POLITIQUE

Drummondville: les opposants aux gaz de schiste réjouis, mais vigilants

22/09/2012 02:32 EDT | Actualisé 22/11/2012 05:12 EST
SRC

Dans le cadre de la première Journée internationale contre la fracturation hydraulique, des groupes opposés à l'exploitation du gaz de schiste sont réunis à Drummondville.

Le congrès rassemble notamment le Regroupement interrégional gaz de schiste de la Vallée du Saint-Laurent, l'Association québécoise de lutte contre la pollution atmosphérique et la Coalition pour une gestion responsable de l'eau Eau Secours.

Cette rencontre fait écho à des rencontres similaires dans une quarantaine de villes dans le monde contre l'exploitation du gaz de schiste.

Jeudi, la nouvelle ministre des Ressources naturelles, Martine Ouellet, a déclaré qu'elle ne voyait pas le jour où l'on pourrait exploiter le gaz de schiste de façon sécuritaire.

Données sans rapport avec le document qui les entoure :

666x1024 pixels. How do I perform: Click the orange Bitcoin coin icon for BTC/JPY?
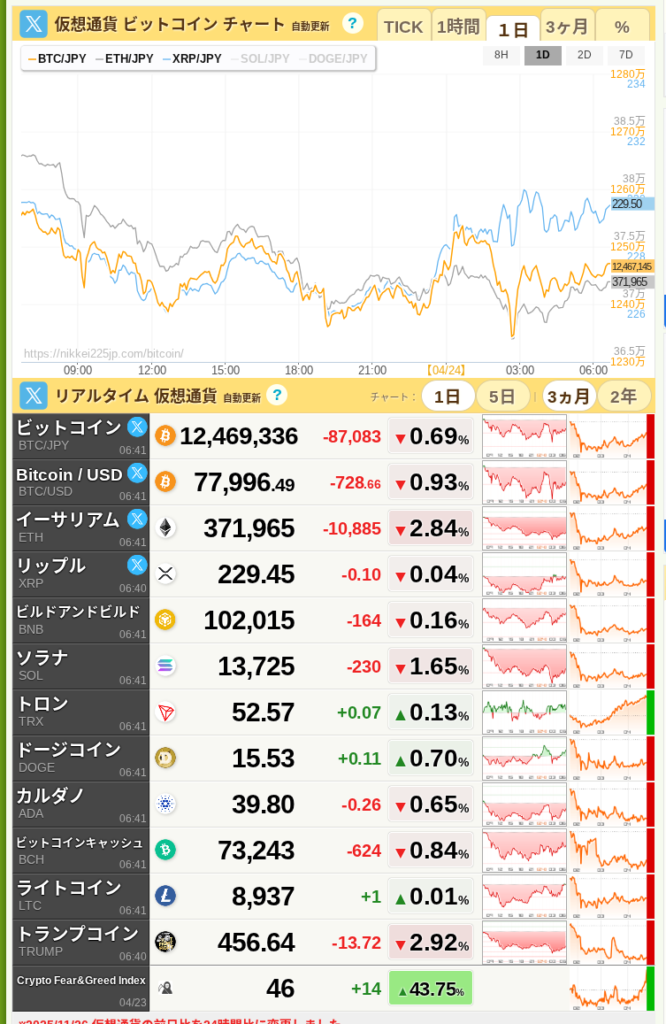165,436
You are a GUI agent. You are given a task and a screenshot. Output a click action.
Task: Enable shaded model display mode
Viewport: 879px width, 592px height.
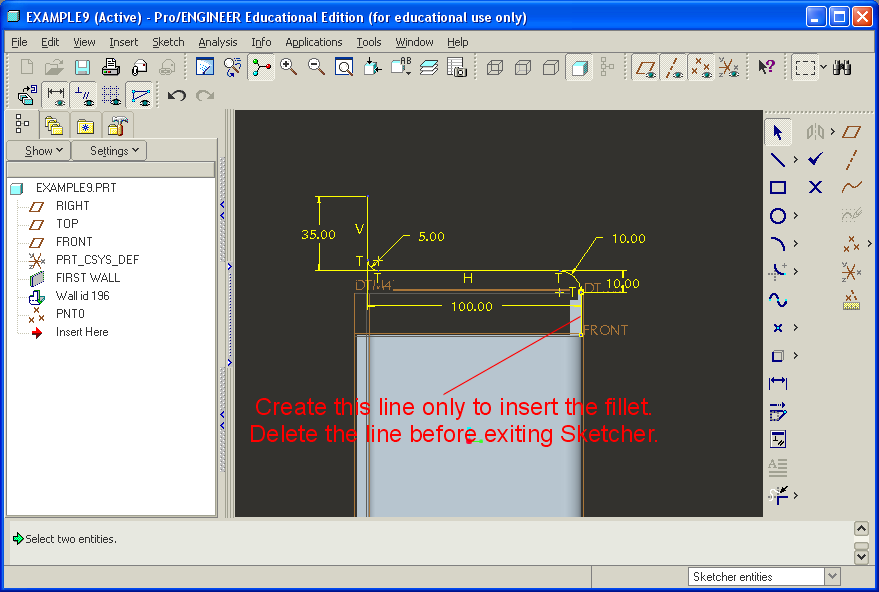pos(578,67)
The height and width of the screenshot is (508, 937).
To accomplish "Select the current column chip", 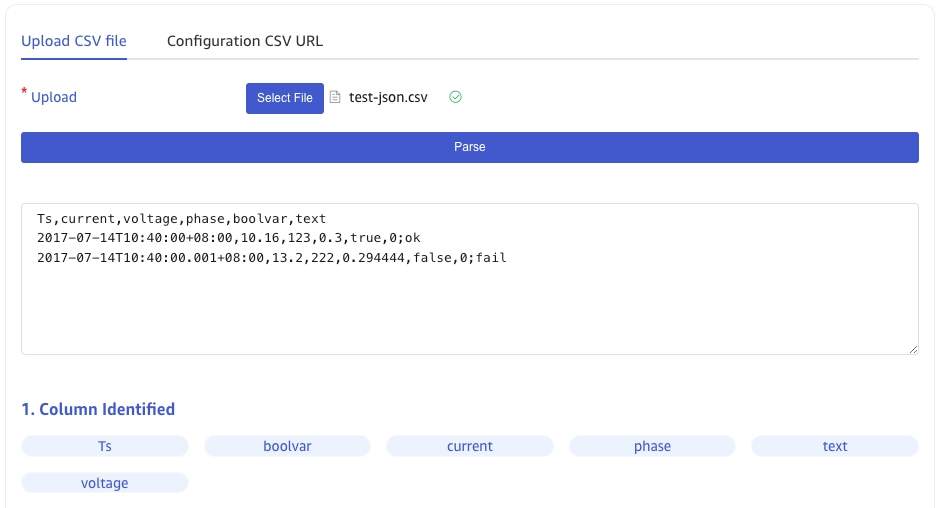I will 470,446.
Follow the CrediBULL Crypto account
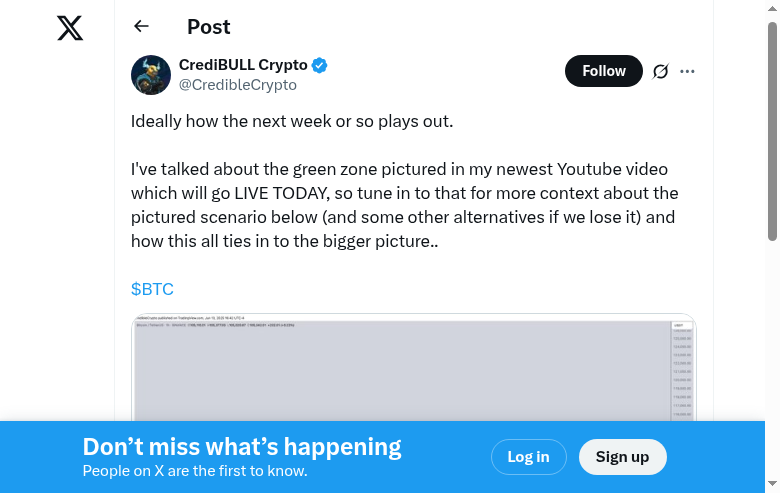Viewport: 780px width, 493px height. tap(603, 71)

« C'est ce qu'on a demandé, on est réjouis, mais on ne baisse pas les bras parce que ce n'est pas encore fait. Et on voit qu'il y a beaucoup d'opposition auprès du lobby pétrolier et gazier et même auprès de l'opposition officielle, qui est l'ancien parti qui nous a mis entre les pattes le gaz de schiste. »,a indiqué Serge Fortier, du regroupement interrégional gaz de schiste de la Vallée du Saint-Laurent, pour expliquer la position les groupes présents à cette rencontre.

Les opposants au gaz de schiste auraient voulu l'adoption d'un moratoire complet pour que la question soit classée.

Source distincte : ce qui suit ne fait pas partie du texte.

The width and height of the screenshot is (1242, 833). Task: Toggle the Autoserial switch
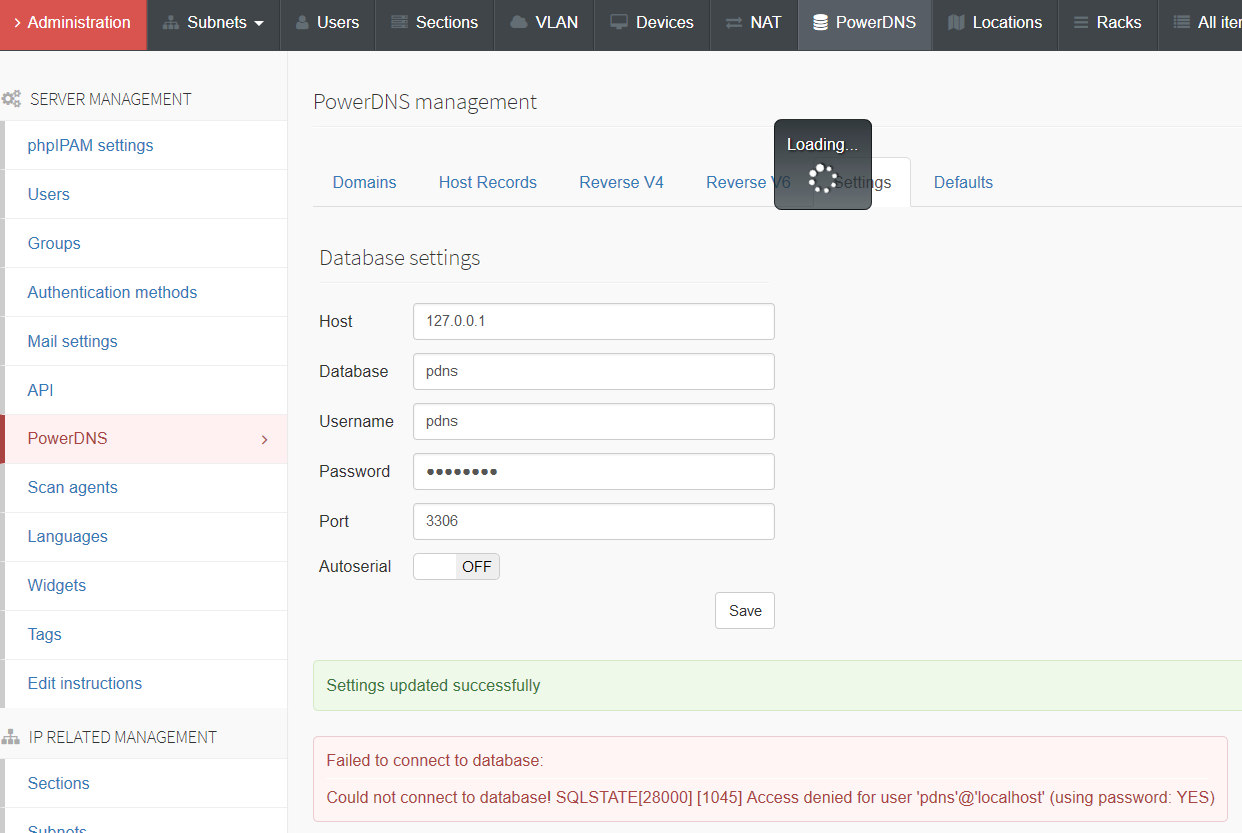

Le président de l'Association pétrolière et gazière du Québec, l'ancien premier ministre Lucien Bouchard, a déploré cette déclaration. Selon lui, le gouvernement devance les conclusions du Comité de l'évaluation environnementale stratégique (EES) sur le gaz de schiste, mis en place l'année dernière.

La ministre Ouellet a indiqué qu'elle souhaitait confier au Bureau d'audiences publiques sur l'environnement (BAPE) la réalisation de l'évaluation actuellement en cours. Elle veut aussi élargir le mandat de l'étude et y faire contribuer davantage d'« intervenants indépendants ».

Un moratoire sur l'exploration et l'exploitation du gaz de schiste est en vigueur au Québec au moins jusqu'à la publication du rapport final de l'EES, prévue à la fin de 2013.